ЗАДАНИЯ
A: Перепишите без изменений отрывок из текста о психических органах, начиная со слов «В сознании многих» и заканчивая словами «других остаются нереализованными.».
B: Напишите продолжение текста о психических органах сразу после его последнего предложения.

ФРАГМЕНТ ТЕКСТА
'''
В сознании многих людей присутствуют психические органы, не нашедшие своей адекватной реализации, поскольку для их полноценной и удовлетворяющей работы нет подходящей деятельности. Как правило, не орган порождает деятельность, а культурный и социальный процесс порождает деятельность, соответствующую тому или иному органу. Люди, психические органы которых востребованы существующими видами деятельности, получают удовлетворение от социально признанной реализации и занимают ведущие места в этой деятельности. Способности других остаются нереализованными.
Мы можем реконструировать те органы, которые были реализованы в прошлом и потребность в которых утрачена сейчас — органы мифа, алхимии, математики «живых чисел» и т. д., — описывая особенности соответствовавшей им деятельности. Но мы не можем дать описание деятельности, соответствующей тем органам, которые никак не проявили себя в истории. Для решения такой задачи необходима особая технология — выявление непроявленного, построение деятельности и ее наиболее дифференцированных технологических форм, отражающих специфику непроявленного органа.
Активизация «спящего» пси-органа напоминает рекомендацию «Пойди туда, не знаю куда, принеси то, не знаю что», или алхимический тезис: «Темное надо познавать еще более темным, а неизвестное — еще более неизвестным».
Первые смутные «шевеления» пси-органа, отраженные в снах, фантазиях, странных пристрастиях, должны быть спроецированы на пространства культуры и технологии, развернуты в них.
'''
ЗАПИСИ ДАННЫХ
'''
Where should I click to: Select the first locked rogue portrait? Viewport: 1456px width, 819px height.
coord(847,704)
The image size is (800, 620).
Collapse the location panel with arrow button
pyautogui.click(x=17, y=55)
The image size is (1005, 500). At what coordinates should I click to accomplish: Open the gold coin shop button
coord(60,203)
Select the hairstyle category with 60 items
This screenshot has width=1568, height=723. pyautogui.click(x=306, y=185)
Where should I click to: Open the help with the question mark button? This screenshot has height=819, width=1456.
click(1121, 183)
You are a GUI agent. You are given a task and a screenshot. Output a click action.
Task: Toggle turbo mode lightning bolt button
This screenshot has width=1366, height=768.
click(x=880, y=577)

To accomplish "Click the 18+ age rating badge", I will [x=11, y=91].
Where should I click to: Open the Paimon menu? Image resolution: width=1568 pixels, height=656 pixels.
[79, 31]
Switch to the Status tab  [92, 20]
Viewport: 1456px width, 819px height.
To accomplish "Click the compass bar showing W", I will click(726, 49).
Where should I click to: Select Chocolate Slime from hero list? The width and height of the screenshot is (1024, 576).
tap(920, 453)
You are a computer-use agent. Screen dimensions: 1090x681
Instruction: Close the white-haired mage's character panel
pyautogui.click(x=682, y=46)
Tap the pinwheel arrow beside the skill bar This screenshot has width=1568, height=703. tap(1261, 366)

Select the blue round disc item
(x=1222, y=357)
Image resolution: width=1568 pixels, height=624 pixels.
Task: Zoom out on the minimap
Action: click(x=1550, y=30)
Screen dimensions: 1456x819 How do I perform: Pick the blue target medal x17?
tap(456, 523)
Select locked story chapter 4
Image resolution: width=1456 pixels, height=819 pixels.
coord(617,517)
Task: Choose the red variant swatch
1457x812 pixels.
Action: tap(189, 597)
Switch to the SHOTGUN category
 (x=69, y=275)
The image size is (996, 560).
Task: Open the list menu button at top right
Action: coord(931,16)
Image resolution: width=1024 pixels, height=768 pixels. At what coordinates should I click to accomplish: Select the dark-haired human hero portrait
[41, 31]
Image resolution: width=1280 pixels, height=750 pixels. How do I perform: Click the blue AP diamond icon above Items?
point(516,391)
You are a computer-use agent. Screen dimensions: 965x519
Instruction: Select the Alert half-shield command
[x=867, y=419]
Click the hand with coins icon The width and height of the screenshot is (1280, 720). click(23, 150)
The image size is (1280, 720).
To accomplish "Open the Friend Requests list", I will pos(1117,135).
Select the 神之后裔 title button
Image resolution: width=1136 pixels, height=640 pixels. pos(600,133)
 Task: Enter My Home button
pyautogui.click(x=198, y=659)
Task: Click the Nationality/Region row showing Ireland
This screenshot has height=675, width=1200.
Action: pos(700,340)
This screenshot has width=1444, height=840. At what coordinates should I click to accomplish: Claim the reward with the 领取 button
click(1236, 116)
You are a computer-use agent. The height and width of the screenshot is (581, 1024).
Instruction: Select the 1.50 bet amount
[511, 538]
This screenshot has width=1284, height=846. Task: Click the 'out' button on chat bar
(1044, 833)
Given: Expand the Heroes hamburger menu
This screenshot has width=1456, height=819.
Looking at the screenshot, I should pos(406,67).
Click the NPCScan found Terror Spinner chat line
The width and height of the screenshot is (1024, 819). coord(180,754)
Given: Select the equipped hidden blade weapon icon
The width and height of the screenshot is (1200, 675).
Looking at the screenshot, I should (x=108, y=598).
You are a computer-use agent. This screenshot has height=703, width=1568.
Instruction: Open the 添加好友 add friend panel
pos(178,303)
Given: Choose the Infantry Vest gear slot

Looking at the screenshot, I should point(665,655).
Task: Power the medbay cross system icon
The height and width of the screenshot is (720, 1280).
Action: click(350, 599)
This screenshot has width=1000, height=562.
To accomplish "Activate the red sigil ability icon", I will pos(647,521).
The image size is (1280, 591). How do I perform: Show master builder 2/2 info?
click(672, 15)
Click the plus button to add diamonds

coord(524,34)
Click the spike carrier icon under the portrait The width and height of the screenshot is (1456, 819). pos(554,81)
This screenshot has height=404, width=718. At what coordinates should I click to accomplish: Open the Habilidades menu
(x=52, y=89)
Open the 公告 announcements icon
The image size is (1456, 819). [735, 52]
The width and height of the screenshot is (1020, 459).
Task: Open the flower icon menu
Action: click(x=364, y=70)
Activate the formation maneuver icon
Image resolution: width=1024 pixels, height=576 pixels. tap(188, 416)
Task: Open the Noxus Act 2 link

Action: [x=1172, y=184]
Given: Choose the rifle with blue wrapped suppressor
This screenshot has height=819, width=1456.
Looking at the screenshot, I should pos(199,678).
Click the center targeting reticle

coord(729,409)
'''
ГОТОВЫЕ РЕШЕНИЯ
A:
В сознании многих людей присутствуют психические органы, не нашедшие своей адекватной реализации, поскольку для их полноценной и удовлетворяющей работы нет подходящей деятельности. Как правило, не орган порождает деятельность, а культурный и социальный процесс порождает деятельность, соответствующую тому или иному органу. Люди, психические органы которых востребованы существующими видами деятельности, получают удовлетворение от социально признанной реализации и занимают ведущие места в этой деятельности. Способности других остаются нереализованными.

B:
В рассуждении о пси-органах можно оттолкнуться и «от противного». Культурные символы могут быть интроецированы и превращены во внутренний «орган»:
«…обусловленность человеческого развития объектами культуры позволяет рассматривать их как психологические органы или орудия развития…они не просто дают нам некоторое представление о мире, а порождают в нас новый личностный опыт, определенные состояния и качества, которых без нашего взаимодействия с ним не было и быть не могло. Посредством этих органов мы видим то, что не видим глазами»[30].
Символ интроецируется, когда он активизирует соответствующую смысловую зону:
«Только когда символ будет непосредственно пережит субъектом, станет его конкретным жизненным опытом, только тогда он из общечеловеческой ценности превратится в личностную ценность… тогда символ начнет функционировать в реальных жизненных связях субъекта, станет определять его отношение к миру»[31].
Мы же говорим об обратном процессе — не интроекции культурных символов и схем, которые порождают внутренние реальности, а проекции внутренних схем на социокультурные реалии. Если у авторов «источник развития помещен не в самом человеке, а вынесен вовне — в культурно-исторический опыт», то в практике активизации сознания именно смысловые зоны порождают культурно-исторические факты.